A less glorious account of a similar engagement was given by a British soldier, however, who reported on an operation to rescue Afghan troops and French special forces who had been ambushed by Taliban. "I could not believe we were going to charge off this helicopter into a wall of lead," he wrote. "Not everyone wanted to get off. One guy actually defecated. He sat rigid with fear inside the cargo hold until we pulled him up and pointed him towards the door.

"We had to manoeuvre across open ground for 200 metres. The scene was like a human abattoir. We fought off the Taliban, but were too late to save the French guys. All of us were shaking when we were flown back to base. One of the Afghan survivors said the French had been tied up, then gutted alive by the Taliban. It was one of the most shocking things I had ever heard."

But one soldier claimed that "scare tactics" were being used against anyone revealing such details, complaining: "It is not fair. The commanding officer said that he would mallet anyone he found was speaking about this."

The army chief of staff, General Sir Richard Dannatt, was drawn into public controversy after an email from a 3 Para officer serving in Helmand, Major James Loden, criticised support from the RAF as "utterly, utterly useless". The major complained: "Twice I have had Harriers in support when [companies] on the ground have been in heavy contact, on one occasion trying to break clean. A female Harrier pilot 'couldn't identify the target', fired two phosphorous rockets that just missed our own compound so that we thought they were incoming RPGs, and then strafed our perimeter, missing the enemy by 200 metres." In contrast, he said, the US air force was "fantastic".

General Dannatt said Major Loden's comments were "irresponsible" and defended the RAF, which also drew more favourable comments from the Canadian officer.
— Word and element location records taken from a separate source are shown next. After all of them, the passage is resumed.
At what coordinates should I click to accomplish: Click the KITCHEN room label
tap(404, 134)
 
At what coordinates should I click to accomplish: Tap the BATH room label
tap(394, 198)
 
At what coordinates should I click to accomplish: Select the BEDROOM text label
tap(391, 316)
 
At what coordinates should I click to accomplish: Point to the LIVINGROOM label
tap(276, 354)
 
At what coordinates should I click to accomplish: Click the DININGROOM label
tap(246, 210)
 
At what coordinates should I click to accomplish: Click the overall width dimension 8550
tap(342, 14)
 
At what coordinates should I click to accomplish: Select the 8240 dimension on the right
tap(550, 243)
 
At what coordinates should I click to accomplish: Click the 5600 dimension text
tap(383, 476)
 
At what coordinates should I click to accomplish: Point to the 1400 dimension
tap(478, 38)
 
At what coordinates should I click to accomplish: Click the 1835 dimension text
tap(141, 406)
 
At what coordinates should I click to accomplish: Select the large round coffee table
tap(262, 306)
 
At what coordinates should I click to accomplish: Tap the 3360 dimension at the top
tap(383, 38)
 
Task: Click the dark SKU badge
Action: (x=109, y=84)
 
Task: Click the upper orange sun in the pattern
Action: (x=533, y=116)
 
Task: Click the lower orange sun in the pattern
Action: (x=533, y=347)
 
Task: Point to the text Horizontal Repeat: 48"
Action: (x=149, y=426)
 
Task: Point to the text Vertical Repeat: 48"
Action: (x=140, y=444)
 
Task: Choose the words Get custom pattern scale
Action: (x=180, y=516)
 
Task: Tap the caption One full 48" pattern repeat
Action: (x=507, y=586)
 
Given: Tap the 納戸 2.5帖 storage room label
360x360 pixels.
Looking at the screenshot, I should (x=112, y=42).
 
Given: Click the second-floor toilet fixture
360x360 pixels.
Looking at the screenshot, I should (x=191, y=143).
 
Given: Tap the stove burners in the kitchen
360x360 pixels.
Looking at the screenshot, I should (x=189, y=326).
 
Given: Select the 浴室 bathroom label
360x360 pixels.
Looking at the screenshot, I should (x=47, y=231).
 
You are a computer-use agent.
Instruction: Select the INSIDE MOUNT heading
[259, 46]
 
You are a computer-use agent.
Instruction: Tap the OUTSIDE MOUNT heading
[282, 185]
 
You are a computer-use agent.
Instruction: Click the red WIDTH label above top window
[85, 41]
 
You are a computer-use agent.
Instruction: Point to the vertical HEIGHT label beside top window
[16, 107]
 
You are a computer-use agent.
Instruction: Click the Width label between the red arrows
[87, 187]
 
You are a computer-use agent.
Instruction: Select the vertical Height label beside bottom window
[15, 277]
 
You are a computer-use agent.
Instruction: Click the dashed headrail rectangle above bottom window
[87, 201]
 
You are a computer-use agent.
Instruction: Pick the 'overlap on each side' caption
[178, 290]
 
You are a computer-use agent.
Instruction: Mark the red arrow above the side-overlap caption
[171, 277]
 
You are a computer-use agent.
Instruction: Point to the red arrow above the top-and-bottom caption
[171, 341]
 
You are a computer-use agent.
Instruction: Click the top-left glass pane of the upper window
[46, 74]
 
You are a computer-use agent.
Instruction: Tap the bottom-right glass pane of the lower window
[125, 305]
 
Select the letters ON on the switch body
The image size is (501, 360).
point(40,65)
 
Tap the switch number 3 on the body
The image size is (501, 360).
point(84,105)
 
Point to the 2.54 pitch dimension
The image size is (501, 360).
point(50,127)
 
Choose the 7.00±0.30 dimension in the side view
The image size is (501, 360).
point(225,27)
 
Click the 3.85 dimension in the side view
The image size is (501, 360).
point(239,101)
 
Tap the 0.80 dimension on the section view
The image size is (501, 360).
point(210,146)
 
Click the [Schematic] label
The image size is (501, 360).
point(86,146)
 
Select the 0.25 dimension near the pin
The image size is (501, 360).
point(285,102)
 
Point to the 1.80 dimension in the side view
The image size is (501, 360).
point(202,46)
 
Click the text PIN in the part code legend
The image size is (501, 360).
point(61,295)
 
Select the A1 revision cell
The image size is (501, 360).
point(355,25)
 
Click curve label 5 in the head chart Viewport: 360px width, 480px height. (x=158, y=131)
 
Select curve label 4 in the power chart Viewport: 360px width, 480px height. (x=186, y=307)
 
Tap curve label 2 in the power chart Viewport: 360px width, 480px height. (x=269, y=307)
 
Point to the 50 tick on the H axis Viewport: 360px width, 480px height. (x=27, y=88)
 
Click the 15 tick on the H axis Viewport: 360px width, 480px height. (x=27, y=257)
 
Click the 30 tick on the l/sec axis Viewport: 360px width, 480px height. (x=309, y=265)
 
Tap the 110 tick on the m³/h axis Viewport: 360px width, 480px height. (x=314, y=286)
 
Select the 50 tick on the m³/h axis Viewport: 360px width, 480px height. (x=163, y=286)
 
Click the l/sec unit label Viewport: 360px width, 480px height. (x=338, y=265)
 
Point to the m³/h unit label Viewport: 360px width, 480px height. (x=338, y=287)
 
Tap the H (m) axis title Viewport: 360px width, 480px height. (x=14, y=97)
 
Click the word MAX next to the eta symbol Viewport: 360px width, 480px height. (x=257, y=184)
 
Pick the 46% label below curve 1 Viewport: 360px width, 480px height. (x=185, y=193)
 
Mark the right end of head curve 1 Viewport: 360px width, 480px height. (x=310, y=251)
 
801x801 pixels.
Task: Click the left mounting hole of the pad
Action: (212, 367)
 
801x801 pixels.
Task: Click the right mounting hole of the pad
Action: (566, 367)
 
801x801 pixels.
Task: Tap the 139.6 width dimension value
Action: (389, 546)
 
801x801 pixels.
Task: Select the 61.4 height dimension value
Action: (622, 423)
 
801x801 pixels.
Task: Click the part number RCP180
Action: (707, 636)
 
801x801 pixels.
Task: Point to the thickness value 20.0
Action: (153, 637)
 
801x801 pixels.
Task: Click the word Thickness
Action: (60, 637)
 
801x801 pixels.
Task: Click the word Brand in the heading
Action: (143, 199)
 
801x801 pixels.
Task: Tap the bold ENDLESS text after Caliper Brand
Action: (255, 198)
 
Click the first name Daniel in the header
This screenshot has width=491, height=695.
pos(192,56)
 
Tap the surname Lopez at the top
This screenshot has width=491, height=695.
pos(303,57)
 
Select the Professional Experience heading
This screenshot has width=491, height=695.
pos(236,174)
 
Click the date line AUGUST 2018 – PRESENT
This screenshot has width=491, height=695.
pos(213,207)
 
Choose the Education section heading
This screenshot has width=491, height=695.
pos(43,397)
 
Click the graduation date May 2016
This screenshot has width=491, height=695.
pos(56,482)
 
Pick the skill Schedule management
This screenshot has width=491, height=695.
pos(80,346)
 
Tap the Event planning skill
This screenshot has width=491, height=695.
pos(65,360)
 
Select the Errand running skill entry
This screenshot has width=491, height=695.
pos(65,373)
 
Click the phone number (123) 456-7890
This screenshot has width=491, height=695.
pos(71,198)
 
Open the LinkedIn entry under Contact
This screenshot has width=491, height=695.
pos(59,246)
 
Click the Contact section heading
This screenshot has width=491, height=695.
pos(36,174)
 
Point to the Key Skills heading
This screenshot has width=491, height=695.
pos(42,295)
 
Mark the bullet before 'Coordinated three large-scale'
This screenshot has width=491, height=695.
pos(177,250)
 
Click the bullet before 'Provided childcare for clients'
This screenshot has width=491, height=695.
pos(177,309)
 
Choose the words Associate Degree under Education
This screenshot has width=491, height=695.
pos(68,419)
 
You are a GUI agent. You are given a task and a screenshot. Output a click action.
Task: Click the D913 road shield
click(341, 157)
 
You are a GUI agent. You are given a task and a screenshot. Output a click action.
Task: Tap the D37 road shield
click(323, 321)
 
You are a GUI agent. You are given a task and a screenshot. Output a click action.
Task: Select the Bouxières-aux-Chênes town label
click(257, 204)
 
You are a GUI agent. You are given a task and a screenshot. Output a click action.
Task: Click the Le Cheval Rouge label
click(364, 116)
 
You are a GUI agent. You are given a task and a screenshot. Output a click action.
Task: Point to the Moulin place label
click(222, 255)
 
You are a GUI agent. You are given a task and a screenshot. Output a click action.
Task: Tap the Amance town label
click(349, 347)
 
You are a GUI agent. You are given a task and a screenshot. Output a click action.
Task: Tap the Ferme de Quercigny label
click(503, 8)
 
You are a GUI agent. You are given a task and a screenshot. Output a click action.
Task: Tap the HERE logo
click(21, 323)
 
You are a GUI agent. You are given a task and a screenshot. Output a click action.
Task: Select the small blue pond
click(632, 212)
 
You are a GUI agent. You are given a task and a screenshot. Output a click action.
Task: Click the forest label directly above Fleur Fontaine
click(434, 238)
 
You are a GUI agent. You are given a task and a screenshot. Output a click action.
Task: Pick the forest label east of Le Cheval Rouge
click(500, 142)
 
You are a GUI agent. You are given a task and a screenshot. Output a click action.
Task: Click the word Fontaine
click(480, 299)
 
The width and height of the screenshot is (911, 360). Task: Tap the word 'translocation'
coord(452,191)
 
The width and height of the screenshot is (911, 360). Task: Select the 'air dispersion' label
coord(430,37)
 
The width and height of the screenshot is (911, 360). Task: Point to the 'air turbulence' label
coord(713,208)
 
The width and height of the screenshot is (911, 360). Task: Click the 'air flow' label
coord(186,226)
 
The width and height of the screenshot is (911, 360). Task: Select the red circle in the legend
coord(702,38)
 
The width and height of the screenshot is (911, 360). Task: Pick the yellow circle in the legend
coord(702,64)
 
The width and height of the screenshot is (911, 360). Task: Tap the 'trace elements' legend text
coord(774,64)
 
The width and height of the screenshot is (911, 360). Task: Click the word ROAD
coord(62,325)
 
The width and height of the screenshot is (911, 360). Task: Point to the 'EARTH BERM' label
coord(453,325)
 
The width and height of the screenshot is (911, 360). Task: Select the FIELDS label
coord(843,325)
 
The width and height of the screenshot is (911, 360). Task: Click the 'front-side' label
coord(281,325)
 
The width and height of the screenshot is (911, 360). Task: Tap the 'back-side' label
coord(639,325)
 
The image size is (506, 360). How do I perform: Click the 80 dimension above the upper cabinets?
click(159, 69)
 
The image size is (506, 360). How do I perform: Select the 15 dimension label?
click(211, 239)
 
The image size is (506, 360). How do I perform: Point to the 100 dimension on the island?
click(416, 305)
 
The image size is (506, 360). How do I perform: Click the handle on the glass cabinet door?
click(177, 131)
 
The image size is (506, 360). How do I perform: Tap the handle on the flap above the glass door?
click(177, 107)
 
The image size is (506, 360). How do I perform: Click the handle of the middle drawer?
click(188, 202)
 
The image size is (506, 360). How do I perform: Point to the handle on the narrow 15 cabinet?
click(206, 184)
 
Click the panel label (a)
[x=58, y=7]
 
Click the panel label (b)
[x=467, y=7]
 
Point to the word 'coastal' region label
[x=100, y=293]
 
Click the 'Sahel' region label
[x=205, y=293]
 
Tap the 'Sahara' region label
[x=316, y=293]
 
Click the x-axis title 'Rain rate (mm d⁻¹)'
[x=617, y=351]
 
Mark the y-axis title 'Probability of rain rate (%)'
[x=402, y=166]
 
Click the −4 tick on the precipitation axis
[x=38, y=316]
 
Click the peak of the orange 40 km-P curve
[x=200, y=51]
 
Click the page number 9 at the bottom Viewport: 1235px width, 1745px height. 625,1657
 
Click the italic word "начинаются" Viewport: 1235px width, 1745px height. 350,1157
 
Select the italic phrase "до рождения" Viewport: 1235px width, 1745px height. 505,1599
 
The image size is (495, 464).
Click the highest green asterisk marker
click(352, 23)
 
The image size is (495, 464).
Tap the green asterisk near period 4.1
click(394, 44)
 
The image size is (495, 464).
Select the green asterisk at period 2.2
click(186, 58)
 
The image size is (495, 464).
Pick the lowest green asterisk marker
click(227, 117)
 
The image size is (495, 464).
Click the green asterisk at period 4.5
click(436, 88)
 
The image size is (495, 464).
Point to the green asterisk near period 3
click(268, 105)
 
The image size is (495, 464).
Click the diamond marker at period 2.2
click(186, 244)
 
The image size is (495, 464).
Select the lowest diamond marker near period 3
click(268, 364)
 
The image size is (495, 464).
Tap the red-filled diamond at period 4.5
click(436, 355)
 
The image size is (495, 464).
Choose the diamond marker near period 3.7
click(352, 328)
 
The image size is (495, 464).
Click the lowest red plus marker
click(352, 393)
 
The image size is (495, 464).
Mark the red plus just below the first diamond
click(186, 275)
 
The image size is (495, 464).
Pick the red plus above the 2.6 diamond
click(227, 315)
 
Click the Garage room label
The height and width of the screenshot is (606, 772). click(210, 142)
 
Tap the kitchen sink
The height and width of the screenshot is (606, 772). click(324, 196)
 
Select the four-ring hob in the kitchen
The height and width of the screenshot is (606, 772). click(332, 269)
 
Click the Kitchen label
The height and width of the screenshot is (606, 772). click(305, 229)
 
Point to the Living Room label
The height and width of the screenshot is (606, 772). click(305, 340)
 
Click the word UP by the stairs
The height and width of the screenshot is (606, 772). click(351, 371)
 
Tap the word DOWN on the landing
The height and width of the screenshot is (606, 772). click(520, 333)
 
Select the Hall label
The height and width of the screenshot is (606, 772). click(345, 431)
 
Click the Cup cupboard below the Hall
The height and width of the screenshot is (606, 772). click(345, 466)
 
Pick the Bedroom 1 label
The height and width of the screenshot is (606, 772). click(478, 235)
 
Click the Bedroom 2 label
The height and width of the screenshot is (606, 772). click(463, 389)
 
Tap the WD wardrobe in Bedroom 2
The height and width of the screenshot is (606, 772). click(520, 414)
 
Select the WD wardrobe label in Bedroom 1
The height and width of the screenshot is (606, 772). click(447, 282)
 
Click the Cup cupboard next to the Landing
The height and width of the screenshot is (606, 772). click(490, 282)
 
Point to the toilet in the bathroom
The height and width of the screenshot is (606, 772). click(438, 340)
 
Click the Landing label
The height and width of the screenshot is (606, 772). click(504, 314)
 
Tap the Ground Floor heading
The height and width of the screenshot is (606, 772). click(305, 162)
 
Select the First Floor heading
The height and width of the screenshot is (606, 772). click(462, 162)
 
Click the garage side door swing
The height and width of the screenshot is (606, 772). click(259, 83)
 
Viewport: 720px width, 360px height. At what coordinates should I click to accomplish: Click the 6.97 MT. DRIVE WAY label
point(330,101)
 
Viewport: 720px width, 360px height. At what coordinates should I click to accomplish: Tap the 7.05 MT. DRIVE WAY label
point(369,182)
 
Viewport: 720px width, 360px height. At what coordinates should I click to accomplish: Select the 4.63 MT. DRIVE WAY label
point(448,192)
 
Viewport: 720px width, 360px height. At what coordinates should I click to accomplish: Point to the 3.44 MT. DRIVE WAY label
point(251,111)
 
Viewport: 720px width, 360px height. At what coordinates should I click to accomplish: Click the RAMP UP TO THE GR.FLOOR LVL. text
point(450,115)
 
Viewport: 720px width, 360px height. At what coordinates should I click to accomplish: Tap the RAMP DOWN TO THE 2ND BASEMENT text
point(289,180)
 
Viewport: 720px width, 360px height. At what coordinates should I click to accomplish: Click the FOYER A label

Describing another clash during his time with 3 Para, he wrote: "The company quickly came under attack from what was estimated as 100+ fighters. For about 15 minutes we lost communications with the company commander and a whole section of infantry as they were basically overrun. The section had last been seen going into a ditch that was subsequently hit with a volley of about 15 RPGs; I thought we had lost them all. I had Brit Apaches check in and they did an absolutely brilliant job at repelling the enemy."

Although senior commanders have dismissed some of the criticisms from serving soldiers as partial, and a "snapshot", the MoD said last night: "Incredible efforts are being made to ensure that front-line soldiers are given the best possible support in every way. The tough realities of combat will inevitably create friction about particular incidents, but each individual is doing their very best in the most challenging of circumstances.

"The MoD welcomes these gritty, hard-hitting reports, which portray the reality of difficult work on the front line. The 3 Para battlegroup has performed magnificently in extremely difficult circumstances. Alongside the Afghan National Army, they have stood up to the Taliban, who offer nothing to the Afghan people. We salute them."

At least two officers have quit as a result of their experiences in Helmand. The only one to be named was Captain Leo Docherty, aide-de-camp to Colonel Charlie Knaggs, the operational commander in the province. Calling the campaign "a textbook case of how to screw up a counter-insurgency", he told The Sunday Times: "We've been grotesquely clumsy - we've said we'll be different to the Americans who were bombing and strafing villages, then behaved exactly like them."

Yet another leaked email from a front-line officer endorsed this, saying: "We are not having an effect on the average Afghan. We are no better than the Taliban in their eyes, as all they can see is us moving into an area, blowing things up and leaving, which is very sad."

The British contingent in Helmand learned the brutal lesson some time ago that what was a reconstruction mission has turned into a war. Judging from comments on internet message boards, such as the British Army Rumour Service, that message is getting through to soldiers' families and the public back home.